_The problem_
Continue the article below about the free produce bags given to families at Bushwick's P.S. 151K, starting after its final paragraph.

_Extracted text_

•••••

Every two weeks, almost 200 bags of fresh fruit and vegetables are handed out to families from Bushwick’s P.S. 151K.

On a recent Wednesday, those bags were brimming with oversized beets, some interesting shaped carrots, a fresh looking pineapple, and much more.

Not long ago, the staff were handed a sweet potato that weighed more than a new born baby, “you can tell it’s right out of the ground, it’s fresh,” parent coordinato Nilsa Figueroa laughs.

Nilsa Figueroa shows off some fresh produce. Photo: Jeremy SFG for BK Reader.

The food comes to the school by way of food rescue nonprofit City Harvest in a partnership with Brighter Bites, a national program that delivers free food and matching recipes to children across the country.

The school has participated in the Brighter Bites program for five years, something Figueroa says has been a tremendous help and support to the families — especially through the pandemic.

Since the outset of the pandemic, food security has only increased in New York City. Currently, more than 1.5 million New Yorkers are struggling to feed themselves and their families and one in four children is suffering from food insecurity.

Figueroa says the issue is one that greatly affects many of the Bushwick school’s families. Many parents lost jobs during the pandemic, and others are working multiple jobs to get by.

“We have families that are in temporary shelters, temporary housing; families that are doubled up in one apartment. The rising prices of food now, it’s really difficult to get nutritious food.”

The fortnightly distributions, she says, are “tremendous, when you see the faces, it’s really a help.”

Marlin Mejia. Photo: Jeremy SFG for BK Reader.

Deputy Principal Marlin Mejia agrees, saying the program has “been a blessing to many of our families.”

“It's not just helped our families through the pandemic, but we have a lot of immigrant families who are just coming into the country and are living doubled up in small apartments, so this helps them to have a meal of the day.”

•••••

_Data extract_
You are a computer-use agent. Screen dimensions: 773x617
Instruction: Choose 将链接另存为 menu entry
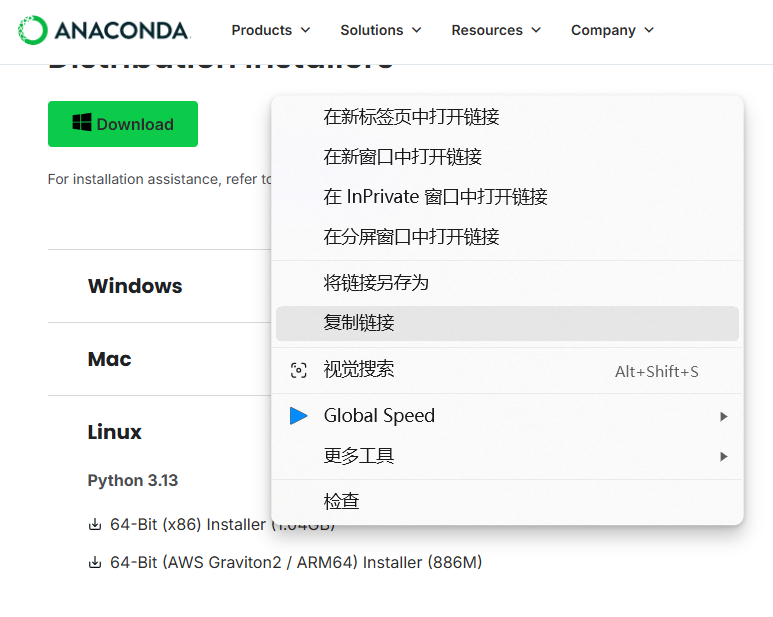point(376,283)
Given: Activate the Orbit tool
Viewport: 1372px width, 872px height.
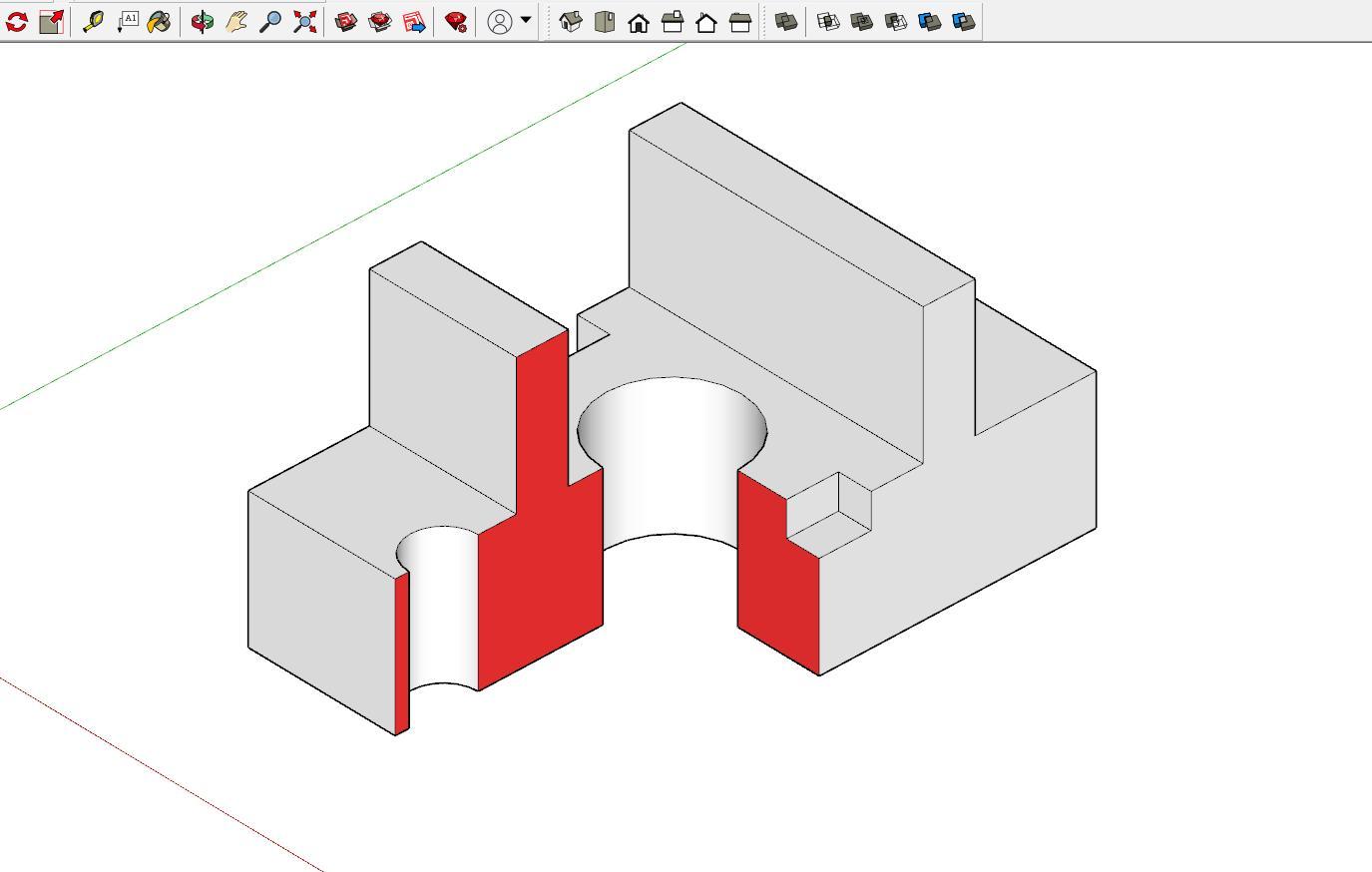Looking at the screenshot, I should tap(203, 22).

•••••

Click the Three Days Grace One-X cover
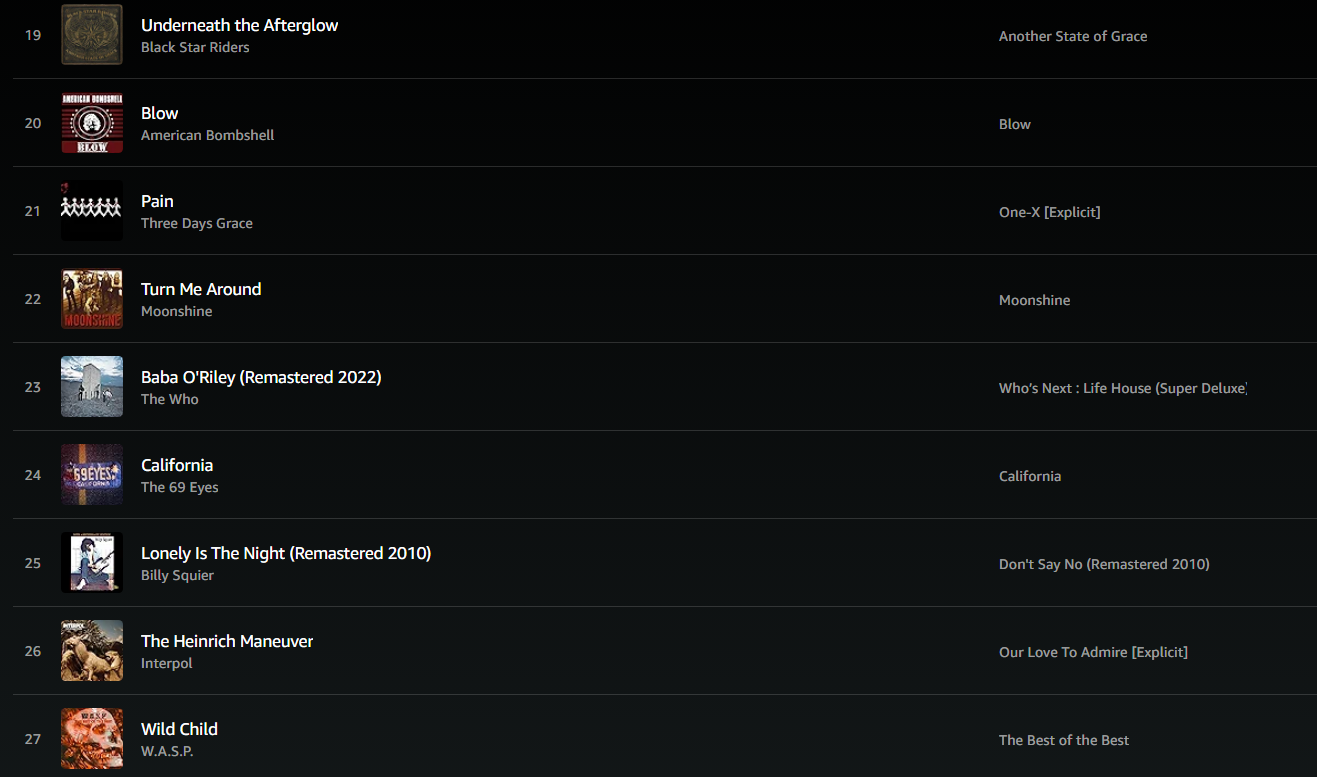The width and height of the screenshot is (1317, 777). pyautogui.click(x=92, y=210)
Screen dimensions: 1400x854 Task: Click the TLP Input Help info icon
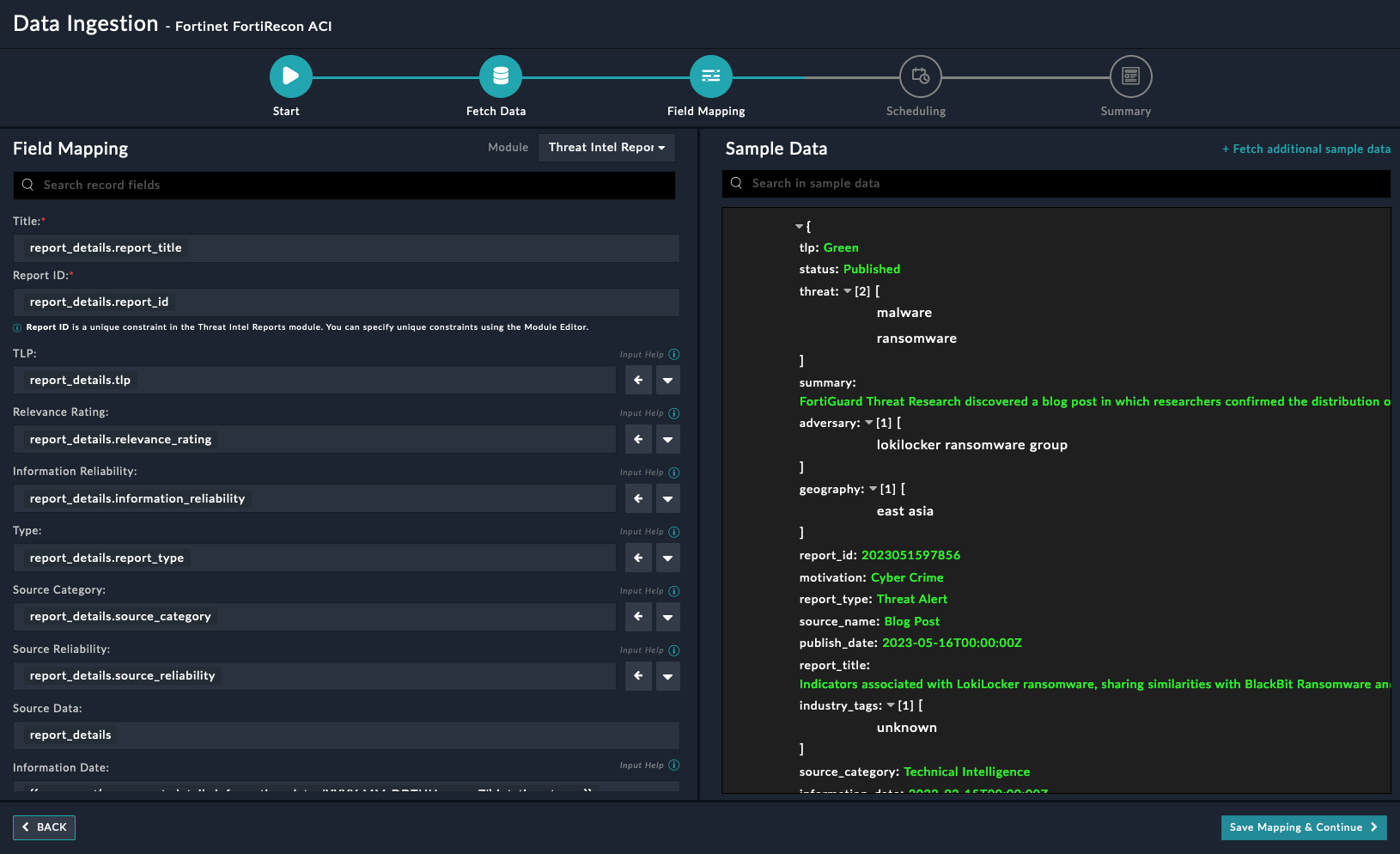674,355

•••••

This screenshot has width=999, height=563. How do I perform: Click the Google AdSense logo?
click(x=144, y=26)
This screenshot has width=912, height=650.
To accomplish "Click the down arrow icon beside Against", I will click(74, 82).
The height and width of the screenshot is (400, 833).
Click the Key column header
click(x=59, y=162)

•••••

_Exercise answer_
During the pandemic, City Harvest increased its distribution at the school so that members of the community could also pick up free groceries. Mejia said there were lines down the block.

Brighter Bites at P.S. 150K. Photo: Anna Bradley-Smith for BK Reader.

“The pandemic exposed the real food insecurity in the city it showed how many people are just one paycheck away from being food insecure or you may be food insecure and not even know it,” said Keith Carr, senior manager, policy and government relations at City Harvest.

Carr said City Harvest recognized the major role schools play in fighting food insecurity, making P.S. 151K a natural hub for increased distribution.

As part of the regular fortnightly distributions for the school’s families, whereby parents can sign up to pick up the bags after school, the school also runs a food wellness education program. Both Brighter Bites and City Harvest have a focus on teaching families who receive the food how to use it.

Figueroa says because P.S. 151K is a wellness school, they have a chef who comes and does healthy recipes and teaches students, teachers and their families how to use the range of ingredients provided. The recipes are posted to the school’s Class Dojo so parents can access them.

On top of that, teachers also receive a bag each delivery and choose one of the ingredients to hold a class on for the students. “Some of the fruit they receive, they’ve never had before, they’re not sure what is a beet or what is a zucchini?”

But now, Figueroa says, students rattle off new favorite fruits and veggies you wouldn’t expect.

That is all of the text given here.